Two papers from our group have been accepted at the 2024 Conference on Empirical Methods in Natural Language Processing (EMNLP 2024) that will take place from November 12th to 16th 2024. See you in Miami!

C. Casula, S. Vecellio Salto, A. Ramponi and S. Tonelli: Delving into Qualitative Implications of Synthetic Data for Hate Speech Detection

Abstract: The use of synthetic data for training models for a variety of NLP tasks is now widespread. However, previous work reports mixed results with regards to its effectiveness on highly subjective tasks such as hate speech detection.
In this paper, we present an in-depth qualitative analysis of the potential and specific pitfalls of synthetic data for hate speech detection in English, with 3,500 manually annotated examples.

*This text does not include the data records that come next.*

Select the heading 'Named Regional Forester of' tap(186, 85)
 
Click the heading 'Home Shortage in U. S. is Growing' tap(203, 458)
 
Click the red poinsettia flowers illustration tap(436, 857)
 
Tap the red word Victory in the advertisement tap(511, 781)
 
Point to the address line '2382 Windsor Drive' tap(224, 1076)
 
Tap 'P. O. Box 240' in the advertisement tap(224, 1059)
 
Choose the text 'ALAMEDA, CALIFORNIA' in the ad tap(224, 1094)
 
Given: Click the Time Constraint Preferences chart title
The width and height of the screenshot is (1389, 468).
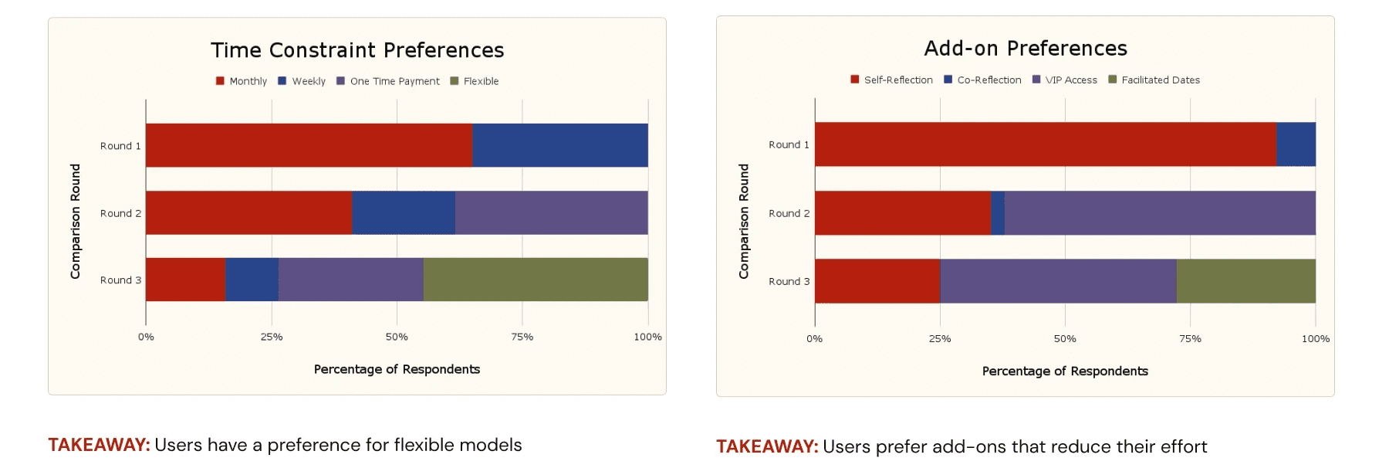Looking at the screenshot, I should click(357, 50).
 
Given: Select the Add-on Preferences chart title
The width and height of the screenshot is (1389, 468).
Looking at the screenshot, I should click(1026, 49).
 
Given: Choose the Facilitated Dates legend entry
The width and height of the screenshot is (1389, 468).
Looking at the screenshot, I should click(1154, 80).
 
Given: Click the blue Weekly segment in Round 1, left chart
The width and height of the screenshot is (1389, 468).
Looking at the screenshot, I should click(559, 145).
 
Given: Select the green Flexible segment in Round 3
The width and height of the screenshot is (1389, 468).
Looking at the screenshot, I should click(536, 280).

We show that, across different models, synthetic data created through paraphrasing gold texts can improve out-of-distribution robustness from a computational standpoint. However, this comes at a cost: synthetic data fails to reliably reflect the characteristics of real-world data on a number of linguistic dimensions, it results in drastically different class distributions, and it heavily reduces the representation of both specific identity groups and intersectional hate.

 

N. Penzo, M. Sajedinia, B. Lepri, S. Tonelli and M. Guerini: Do LLMs suffer from Multi-Party Hangover? A Diagnostic Approach to Addressee Recognition and Response Selection in Conversations

Abstract: Assessing the performance of systems to classify Multi-Party Conversations (MPC) is challenging due to the interconnection between linguistic and structural characteristics of conversations. Conventional evaluation methods often overlook variances in model behavior across different levels of structural complexity on interaction graphs.
In this work, we propose a methodological pipeline to investigate model performance across specific structural attributes of conversations. As a proof of concept we focus on Response Selection and Addressee Recognition tasks, to diagnose model weaknesses. To this end, we extract representative diagnostic subdatasets with a fixed number of users and a good structural variety from a large and open corpus of online MPCs. We further frame our work in terms of data minimization, avoiding the use of original usernames to preserve privacy, and propose alternatives to using original text messages.
Results show that response selection relies more on the textual content of conversations, while addressee recognition requires capturing their structural dimension. Using an LLM in a zero-shot setting, we further highlight how sensitivity to prompt variations is task-dependent.